┏━━

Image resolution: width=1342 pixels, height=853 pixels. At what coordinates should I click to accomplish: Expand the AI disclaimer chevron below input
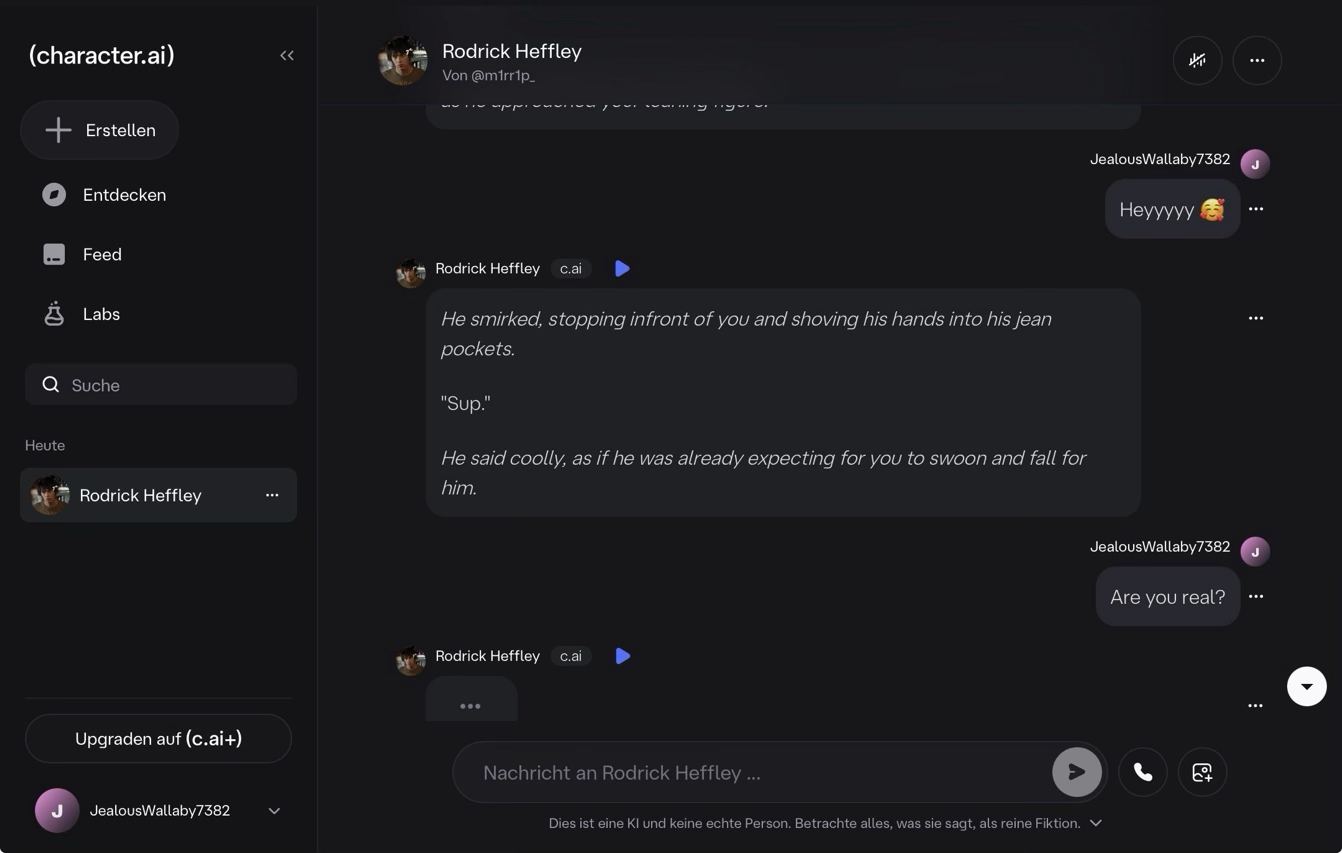pyautogui.click(x=1096, y=823)
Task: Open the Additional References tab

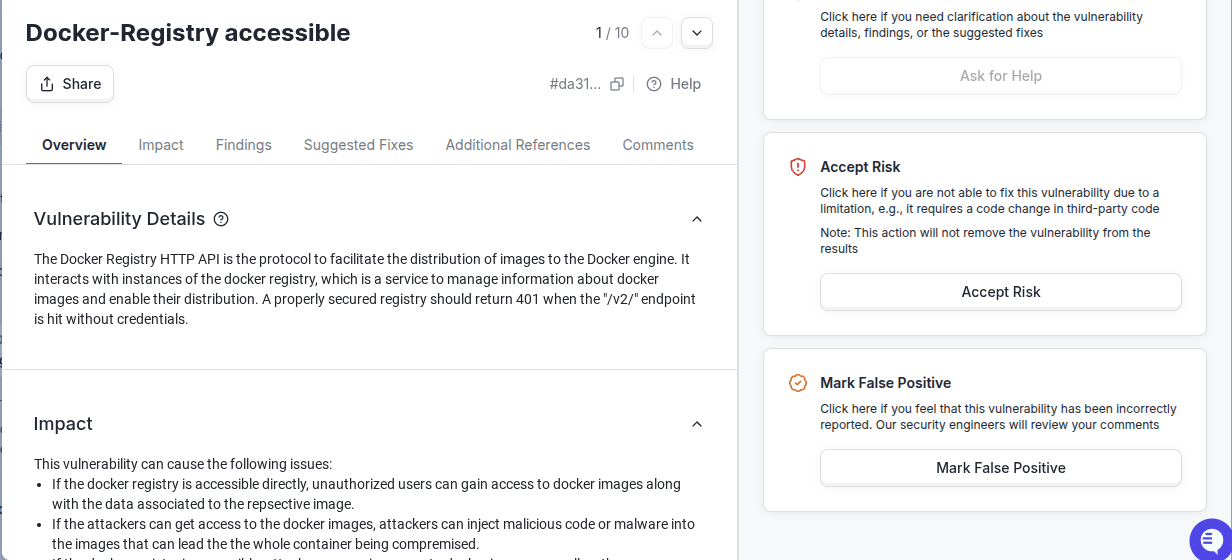Action: click(x=518, y=145)
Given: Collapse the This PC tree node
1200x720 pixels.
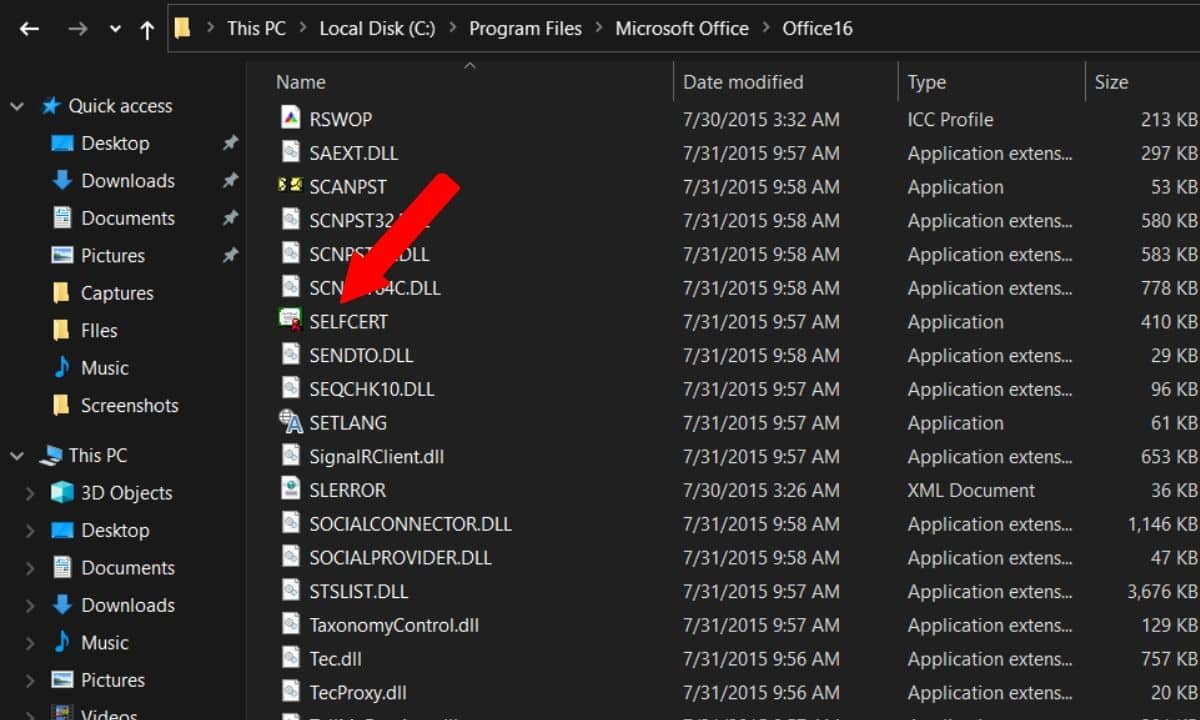Looking at the screenshot, I should tap(17, 456).
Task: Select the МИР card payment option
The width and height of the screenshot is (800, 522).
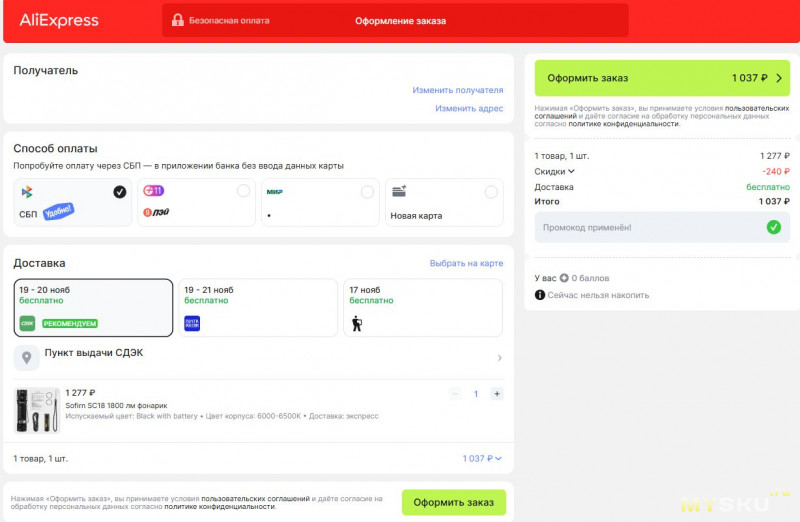Action: pos(320,202)
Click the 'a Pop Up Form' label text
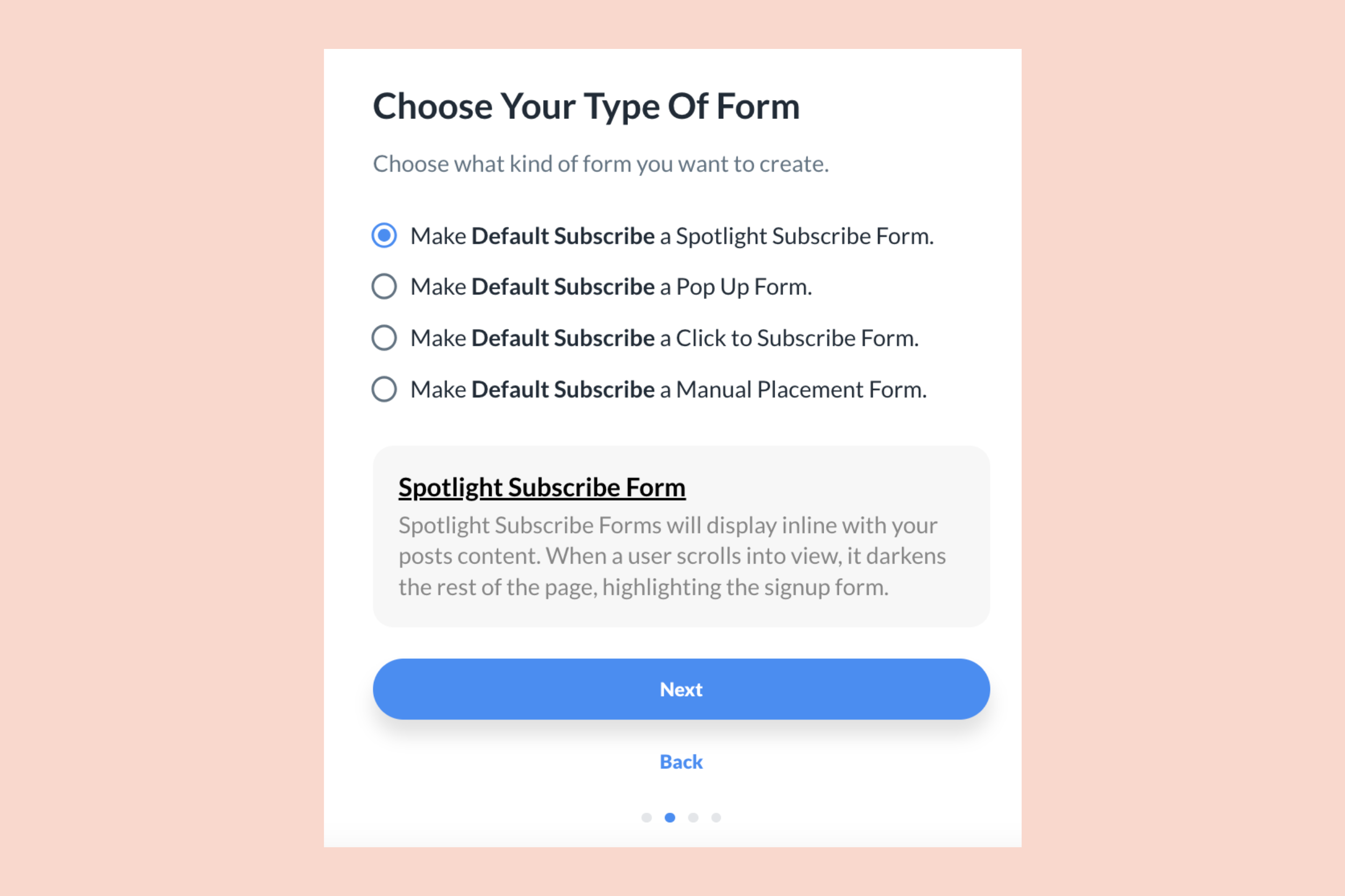 (x=735, y=287)
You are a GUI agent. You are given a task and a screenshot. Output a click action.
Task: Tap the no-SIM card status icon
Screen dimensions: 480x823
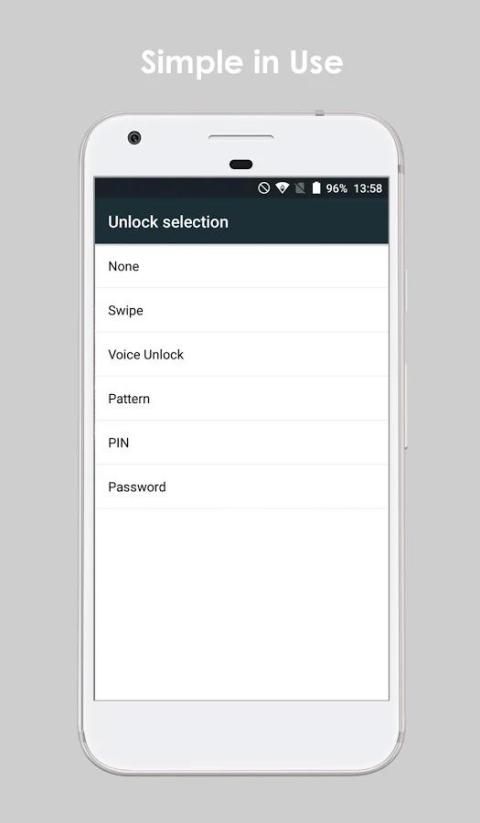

┗━━

REQUIRED TASK:
Turn every line of the entries above into a Markdown table with the columns "No." and "Line text", one line per row and blank lines left out. Leave the pictures out of the table.

FINAL ANSWER:
| No. | Line text |
|---|---|
| 1 | Image resolution: width=1342 pixels, height=853 pixels. At what coordinates should I click to accomplish: Expand the AI disclaimer chevron below input |
| 2 | pyautogui.click(x=1096, y=823) |
| 3 | Task: Open the Additional References tab |
| 4 | Action: click(x=518, y=145) |
| 5 | Given: Collapse the This PC tree node |
| 6 | 1200x720 pixels. |
| 7 | Looking at the screenshot, I should tap(17, 456). |
| 8 | Task: Select the МИР card payment option |
| 9 | The width and height of the screenshot is (800, 522). |
| 10 | Action: pos(320,202) |
| 11 | Click the 'a Pop Up Form' label text |
| 12 |  (x=735, y=287) |
| 13 | You are a GUI agent. You are given a task and a screenshot. Output a click action. |
| 14 | Task: Tap the no-SIM card status icon |
| 15 | Screen dimensions: 480x823 |